[Opening Source material section]

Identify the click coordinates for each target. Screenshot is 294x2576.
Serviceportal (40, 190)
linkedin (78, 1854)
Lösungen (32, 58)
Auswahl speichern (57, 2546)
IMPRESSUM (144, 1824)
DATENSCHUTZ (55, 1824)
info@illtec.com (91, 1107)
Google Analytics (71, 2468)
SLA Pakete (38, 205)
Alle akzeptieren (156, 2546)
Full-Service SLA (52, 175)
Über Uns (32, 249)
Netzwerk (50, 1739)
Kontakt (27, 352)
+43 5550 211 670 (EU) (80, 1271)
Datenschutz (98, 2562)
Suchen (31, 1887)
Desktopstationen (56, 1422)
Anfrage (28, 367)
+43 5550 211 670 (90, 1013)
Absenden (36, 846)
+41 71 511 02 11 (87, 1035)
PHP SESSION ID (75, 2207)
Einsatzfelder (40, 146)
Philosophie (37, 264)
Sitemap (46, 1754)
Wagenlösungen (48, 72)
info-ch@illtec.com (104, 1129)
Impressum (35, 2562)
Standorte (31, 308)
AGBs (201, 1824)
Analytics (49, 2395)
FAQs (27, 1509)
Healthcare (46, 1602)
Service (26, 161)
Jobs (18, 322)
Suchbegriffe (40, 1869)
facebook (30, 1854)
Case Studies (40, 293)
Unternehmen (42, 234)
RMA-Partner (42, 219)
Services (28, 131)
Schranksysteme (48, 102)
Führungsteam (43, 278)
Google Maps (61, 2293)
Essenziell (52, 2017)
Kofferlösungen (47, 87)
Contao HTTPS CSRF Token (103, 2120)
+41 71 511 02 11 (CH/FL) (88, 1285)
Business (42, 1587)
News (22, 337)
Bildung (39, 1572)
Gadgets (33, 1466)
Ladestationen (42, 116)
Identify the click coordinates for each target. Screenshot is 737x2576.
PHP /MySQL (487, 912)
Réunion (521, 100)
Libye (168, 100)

[Closing Source material section]
[Opening Source material section]

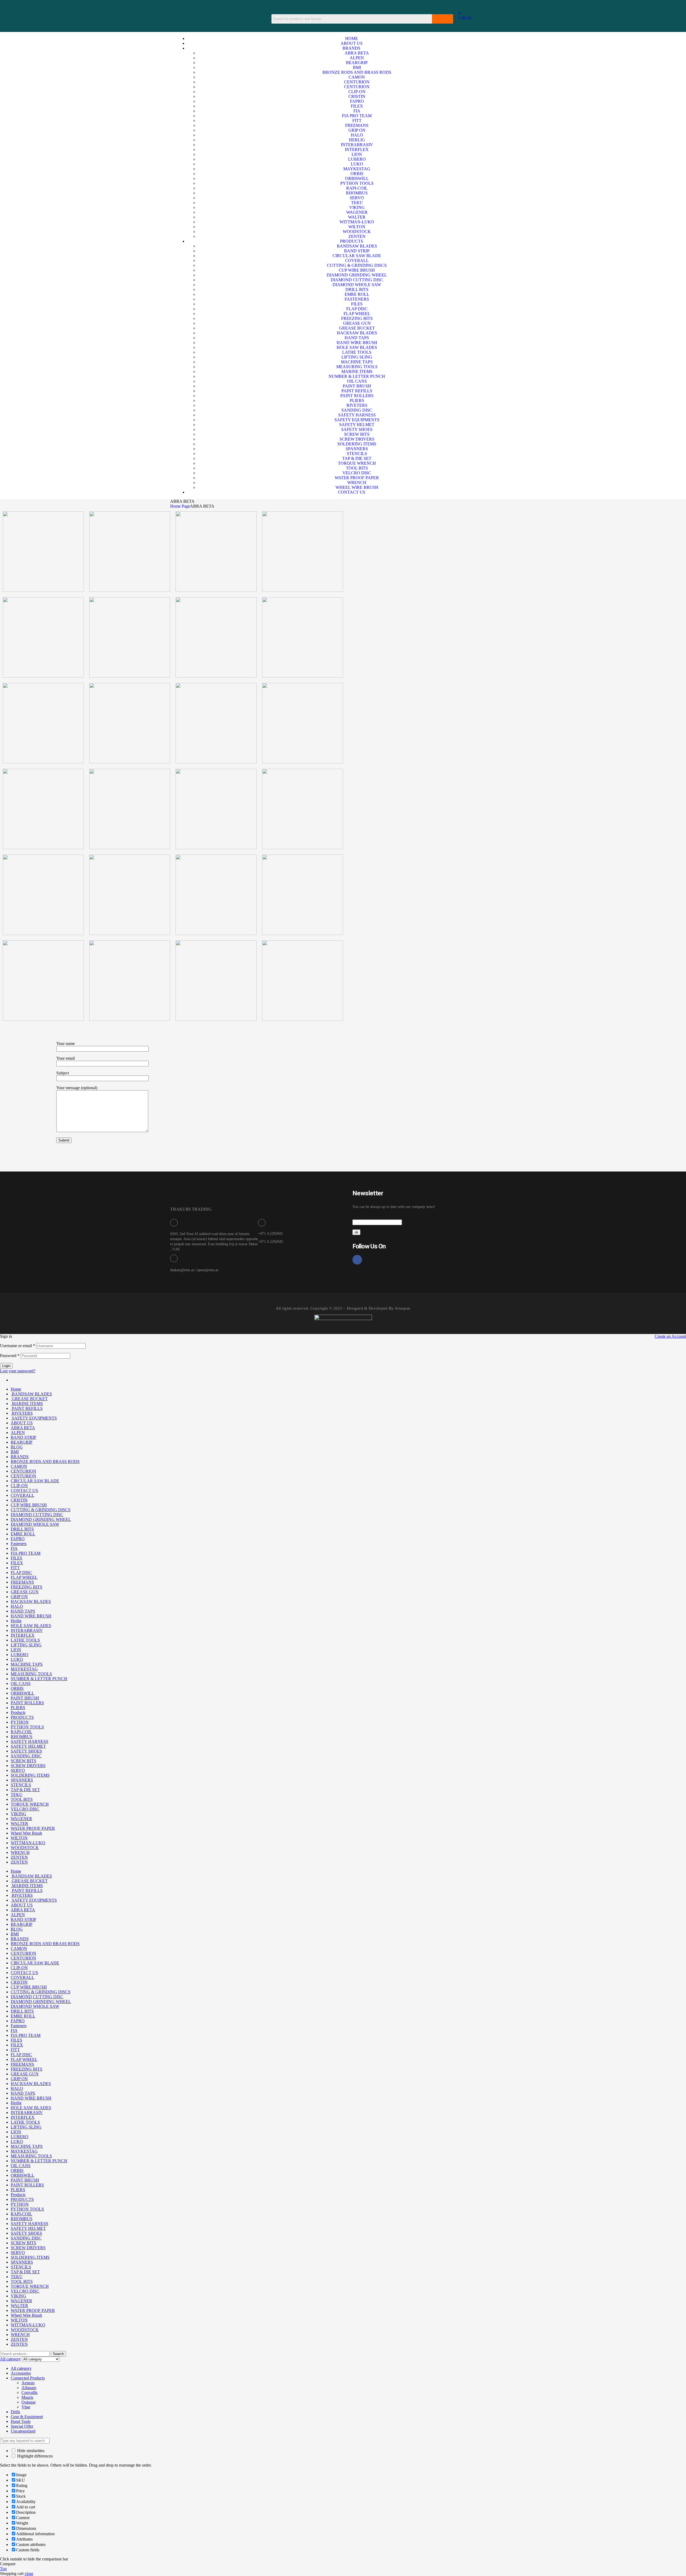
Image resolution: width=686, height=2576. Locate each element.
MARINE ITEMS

[Closing Source material section]

**Exercise brief**.
Go through the data above and tally every line that includes "click". State only the total.

**Solution for this task**.
2